Namun, dari empat lokasi itu, hanya Gunung Banyak yang bisa dimanfaatkan oleh wisatawan lantaran infrastruktur dan ekosistemnya sudah terbentuk. Tempat lainnya masih relatif alami dan baru.
Mantan pelatih paralayang Jawa Timur, Sugeng Santoso, mengatakan karakter setiap site paralayang di Malang Raya berbeda satu sama lain. Gunung Banyak, misalnya, bagus untuk siswa hingga transisi atlet lanjutan. Selain bagus untuk kelas akurasi, Banyak juga baik untuk cross country.
”Panderman karakternya hampir sama dengan Gunung Banyak karena berdekatan. Untuk di Modangan hanya bisa untuk kelas akurasi, ketepatan mendarat sama dengan yang ada di Sidoluhur,” ujarnya.
Baca juga: Usai Vakum Malang Jadi Pembuktian Atlet Downhill Seri I
Karakter lainnya soal waktu.
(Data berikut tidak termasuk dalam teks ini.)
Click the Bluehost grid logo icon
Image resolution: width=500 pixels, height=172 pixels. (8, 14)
Di Modangan hanya bisa digunakan saat angin barat atau bulan November-April, sementara di Gunung Banyak pada bulan April-Oktober. Kedua lokasi ini pun paling sering dipakai untuk kejuaraan dibandingkan dua titik lainnya. Pada 2018 dan 2019, Modangan digunakan sebagai kejuaraan paralayang Trip of Indonesia.
Adapun di Sidoluhur ada kendala pada lokasi pendaratan. Selain dekat dengan permukiman, lokasinya dinilai terlalu sempit. Namun, venue ini juga berdekatan dengan hutan pinus ”Umbaran Bike Park” yang biasa dipakai untuk kegiatan olahraga memacu adrenalin lainnya, yakni bersepeda turun bukit (down hill).
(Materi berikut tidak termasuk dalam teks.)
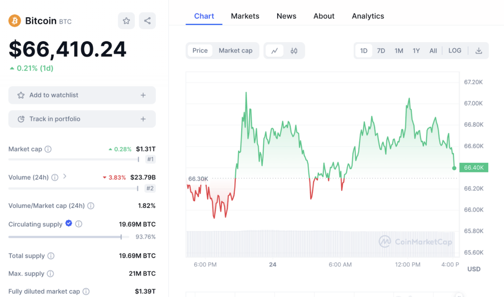
Task: Click the info icon beside Total supply
Action: click(x=51, y=256)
Pada 17-18 September 2022, perhelatan ”76 Indonesian Down Hill” diselenggarakan di tempat ini. Kala itu, 194 atlet sepeda dari Indonesia, Singapura, dan Australia berupaya menaklukkan kerasnya medan sepanjang 1,8 kilometer dengan elevasi start-finis 260 meter.
Disinggung site mana di Malang Raya yang paling banyak melahirkan atlet paralayang, Sugeng, yang menjabat sebagai pemimpin pertandingan pada kejuaraan dunia Paragliding Accuracy World Cup di Lombok Tengah, Nusa Tenggara Barat, akhir Juli 2023, itu pun menunjuk Gunung Banyak.
”Hampir semua atlet nasional paralayang dari Jawa Timur lahirnya di Batu. Rata-rata anak seputaran situ. Ada Jafro, Roni, Joni, dan lainnya,” ujarnya.
Nah, terbukti kan, bukan saja ciamik untuk wisata yang memacu adrenalin, ternyata site paralayang yang ada di Malang Raya juga cocok untuk mencetak atlet berkaliber nasional dan internasional.